The fight is the film’s climax, of course, just as it was in every “Rocky” movie before it, including the original, which Adonis vs. Conlan quotes from liberally, not just in Bill Conti’s famed music cue at a dramatic moment, but in how Adonis seems to gain strength by not putting up his hands – even as you keep hearing the corner cry out for him to do so – and taking constant punches to the face, classic Balboa, man. It’s all thrilling stuff. But like the rest of the movie, Coogler adds crucial texture to this fight by giving Rocky Balboa his own fight outside in the ring in the form of cancer. If that sounds maudlin, it does not come off that way because of how Stallone has Rocky meet the diagnosis with a small, sad smile, as if humored by the cyclical nature of the universe. His verbal explanation is mostly superfluous, just the character’s penchant for babbling, as the split-second in which Stallone softly holds his porkpie hat to his chest communicates everything, a man who is watching his life flash before his eyes. He tries to keep it secret, but Adonis makes him spill it and convinces (forces) his mentor to face the disease head on. And if Rocky is introduced alone, running an Italian restaurant no one seems to visit, chatting to the spirit of his wife in the graveyard, he finds a sense of community too.

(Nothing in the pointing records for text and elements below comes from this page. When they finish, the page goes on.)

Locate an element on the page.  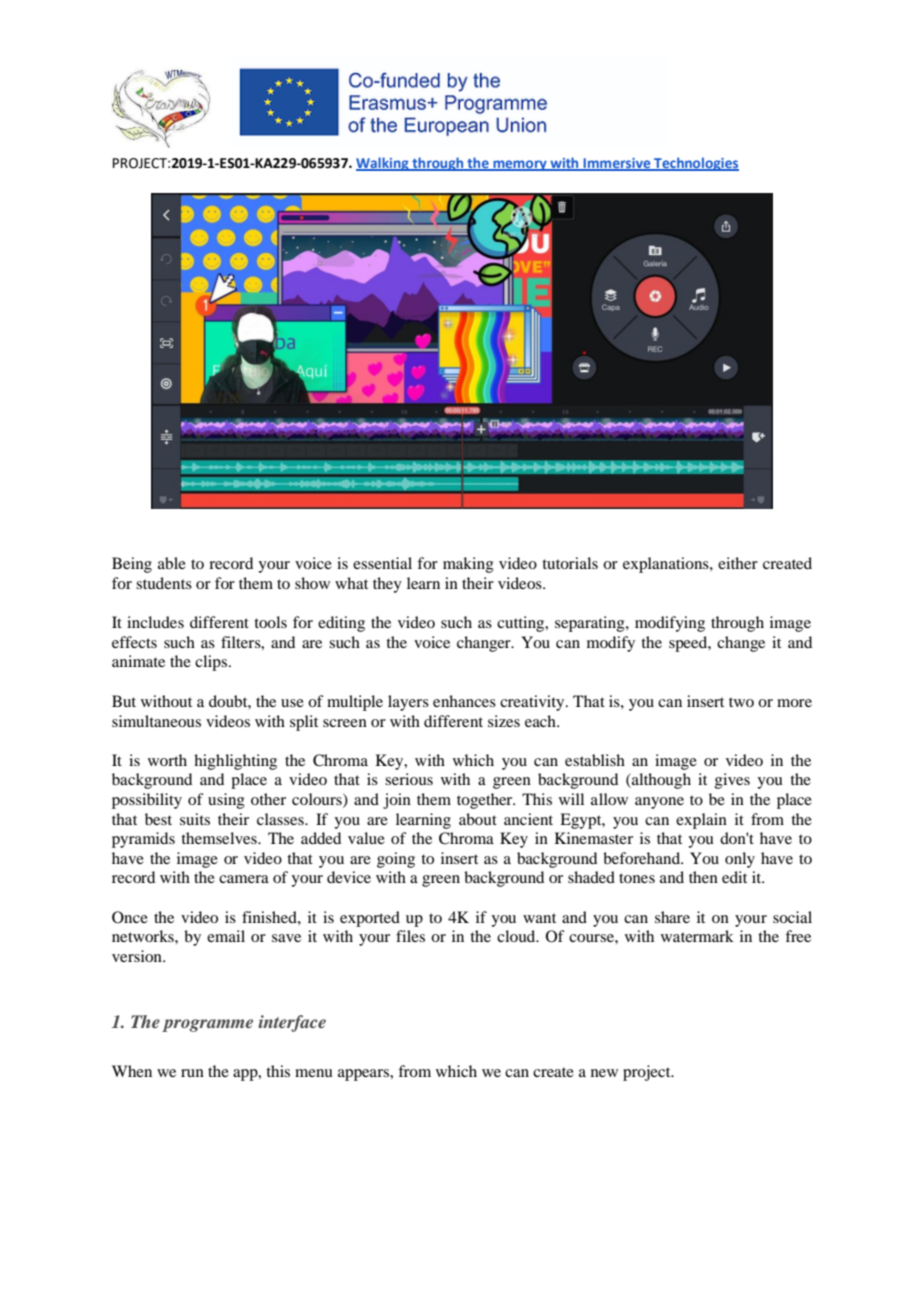
programme is located at coordinates (207, 1025).
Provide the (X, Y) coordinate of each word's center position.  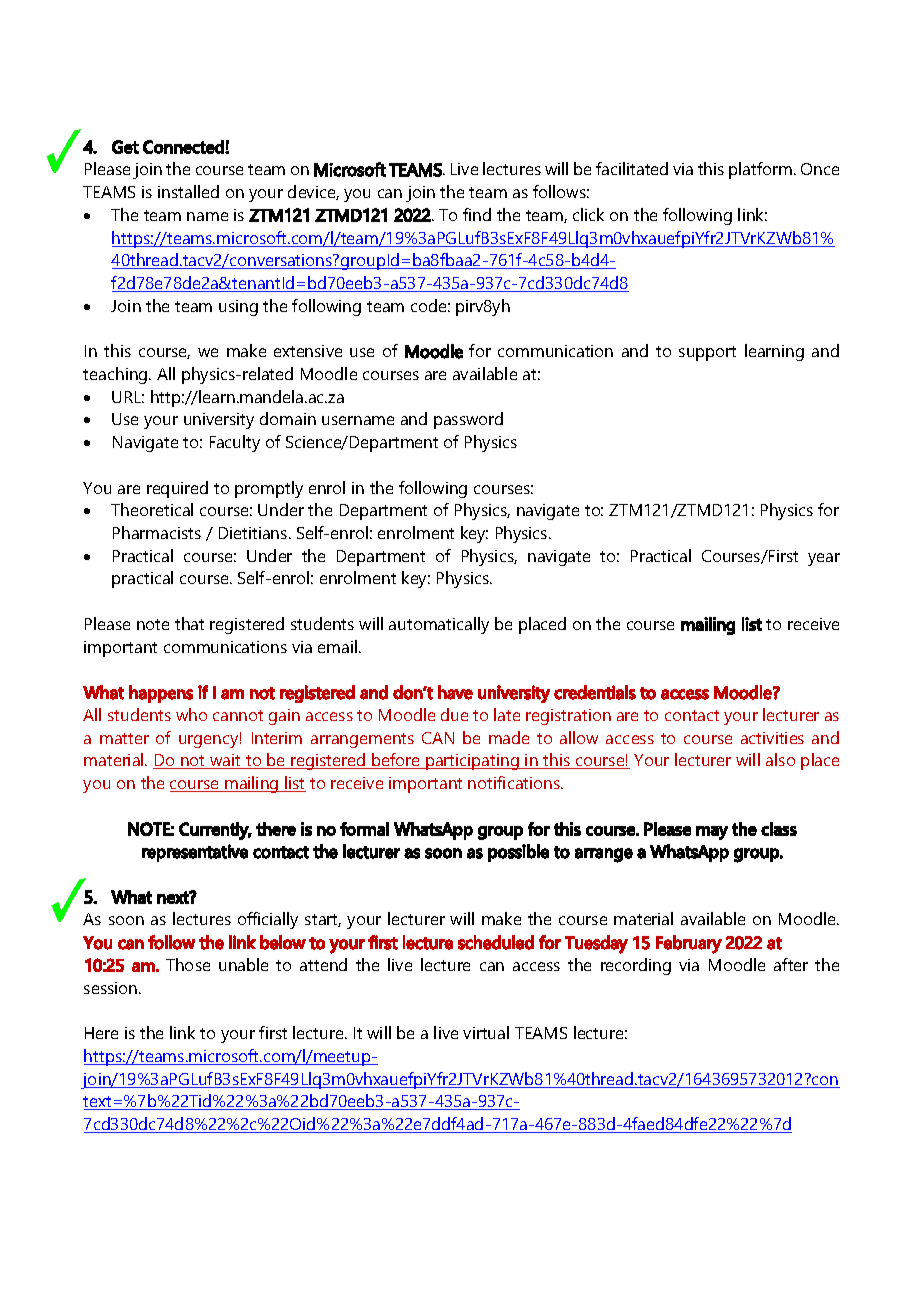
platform (762, 170)
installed (188, 191)
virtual (486, 1032)
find (477, 214)
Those (188, 964)
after (791, 964)
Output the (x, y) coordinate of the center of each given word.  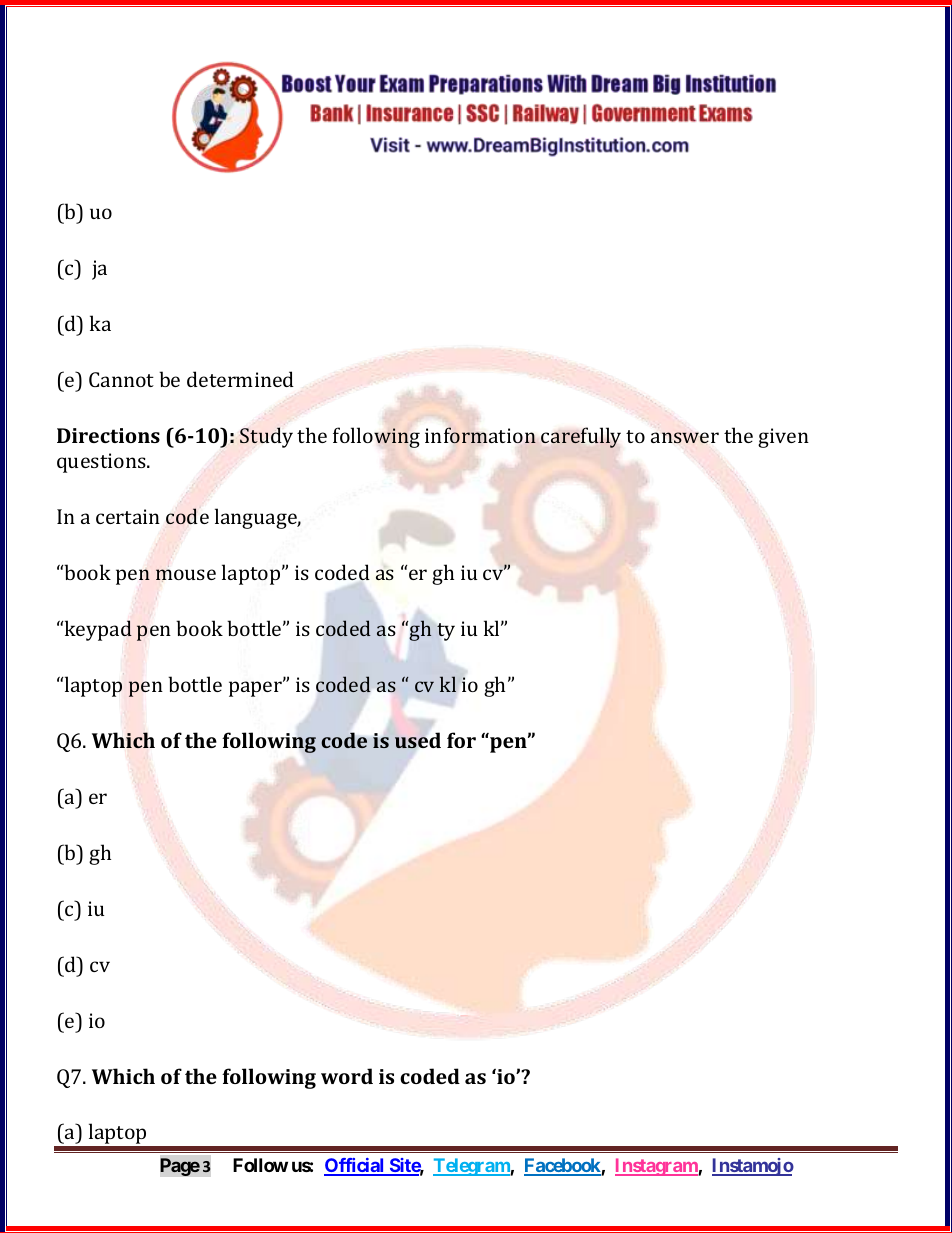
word (347, 1076)
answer (685, 437)
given (783, 438)
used (418, 740)
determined (240, 379)
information (480, 435)
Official (355, 1166)
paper (257, 688)
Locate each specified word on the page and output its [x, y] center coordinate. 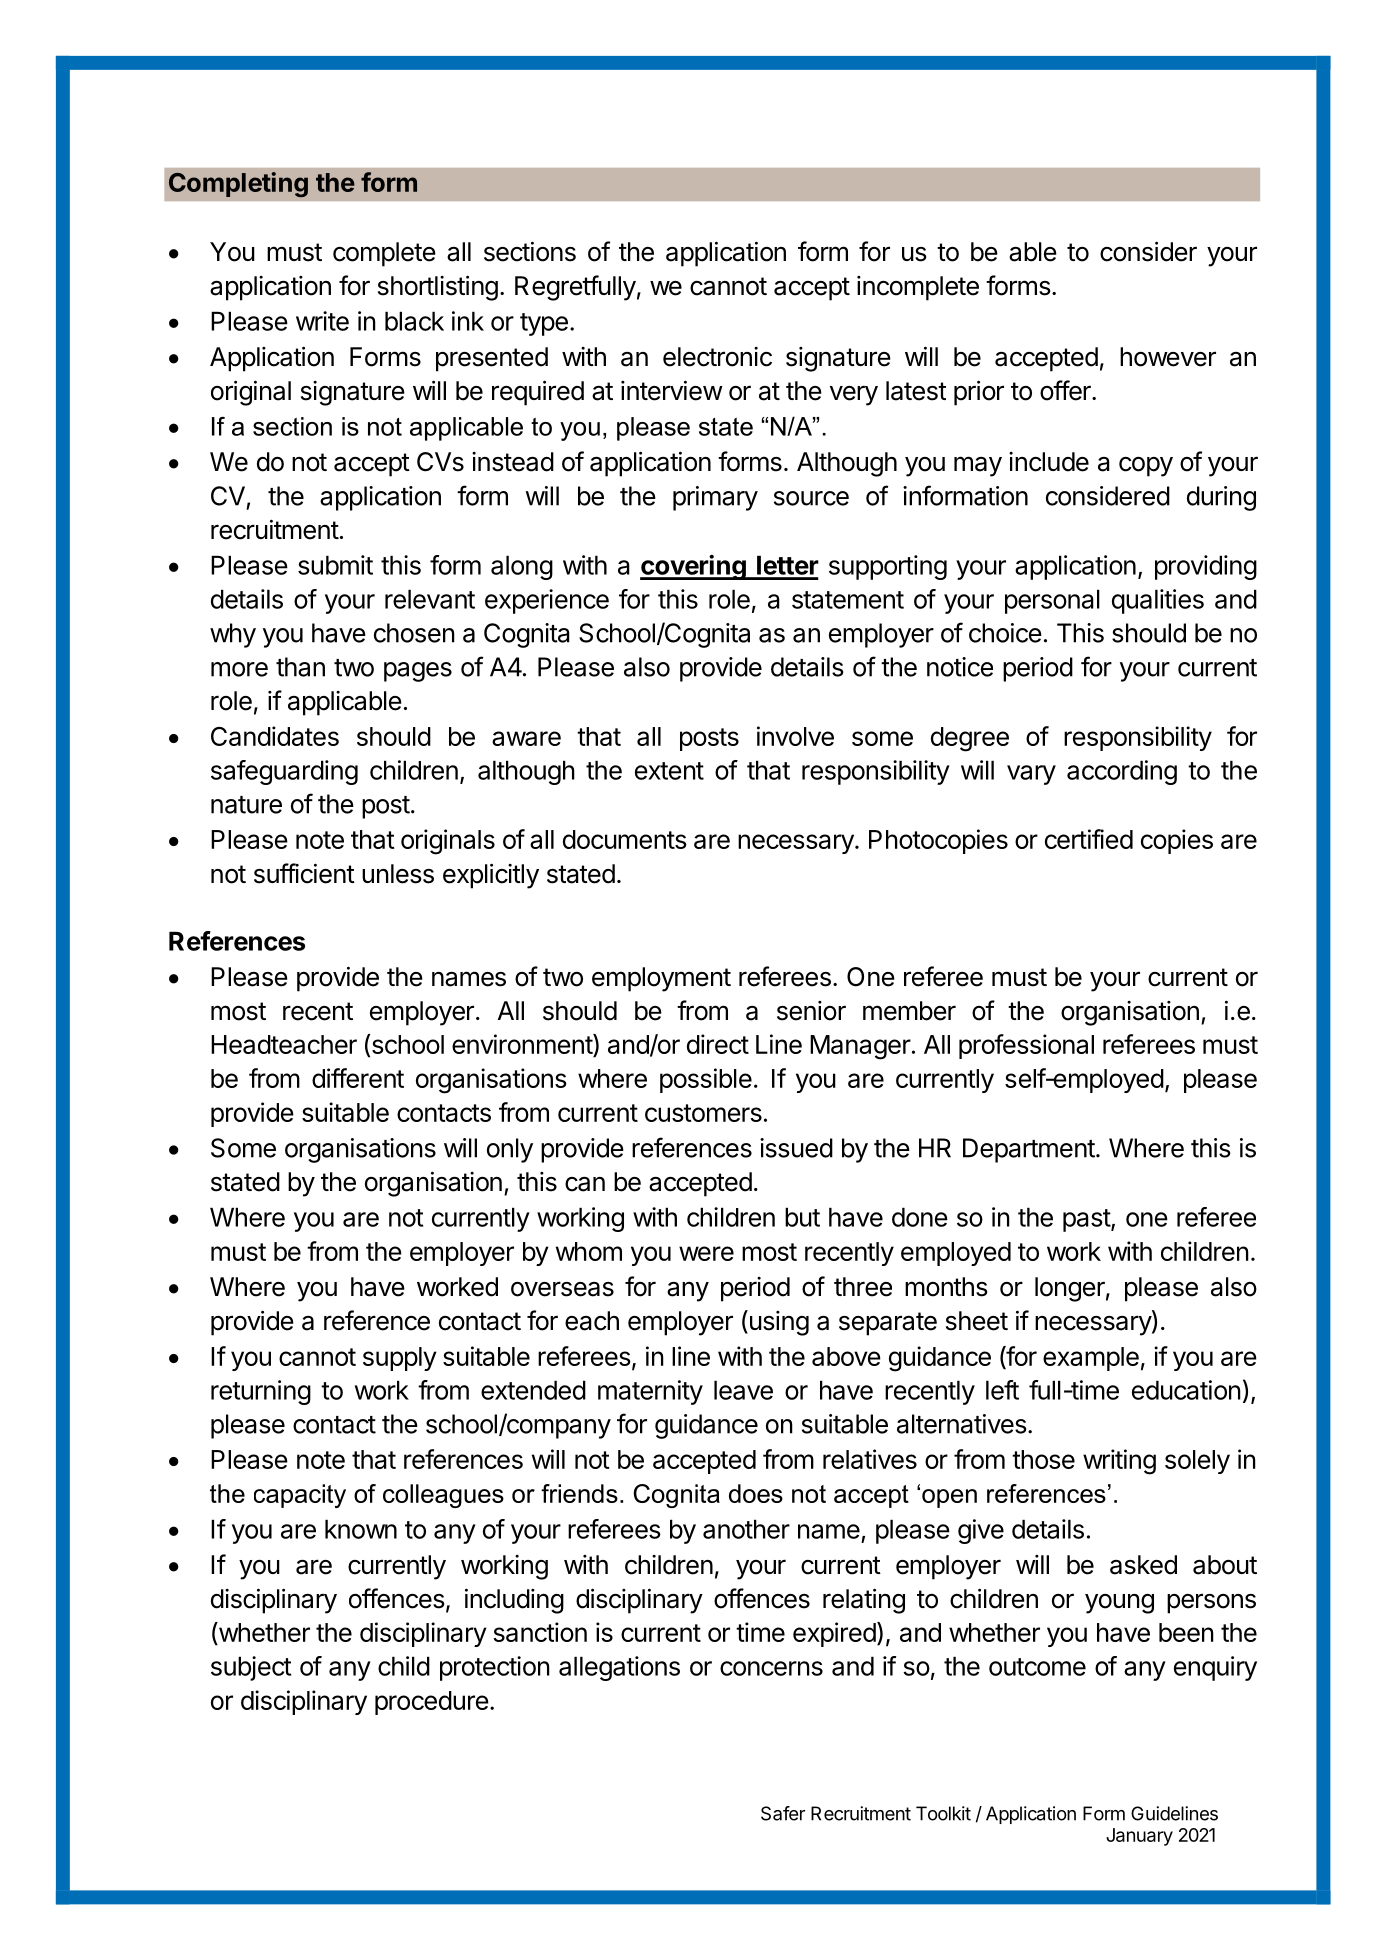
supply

The original “Rocky” ended ringside, but “Creed” goes one scene further, returning to the steps of the Philadelphia Art Museum where so many mornings ago a younger Rocky first ascended in side-clenching pain and then later took several steps at a time as if he had wings on his feet. Now, older, feebler, he needs help to ascend, which Adonis is there to give. If that’s all it was, the scene would be incredibly moving. But these steps, of course, are as famous in pop culture, like the Rocky statue itself, which is glimpsed earlier in the movie when Adonis visits, using a real thing based on a movie in a movie based on the movie that brought about the real thing, blurring the lines between fantasy and reality, inviting us all in to the share the moment, connective tissue to the franchise’s considerable history, a sense of belonging for characters and viewers alike.

2 comments:

Derek Armstrong said...

Love it ... thanks for this Nick. And: Hey! How are you?

Nick Prigge said...

DEREK AND/OR VANCE!!!!!! Lovely to hear from you!

Good, my friend, good. But, busy. So busy these days. Can't stop in at The Audient, or anywhere else for that matter, like I used to. Even so, I will be there for your year-end list, which I'm always excited to check out. How are you?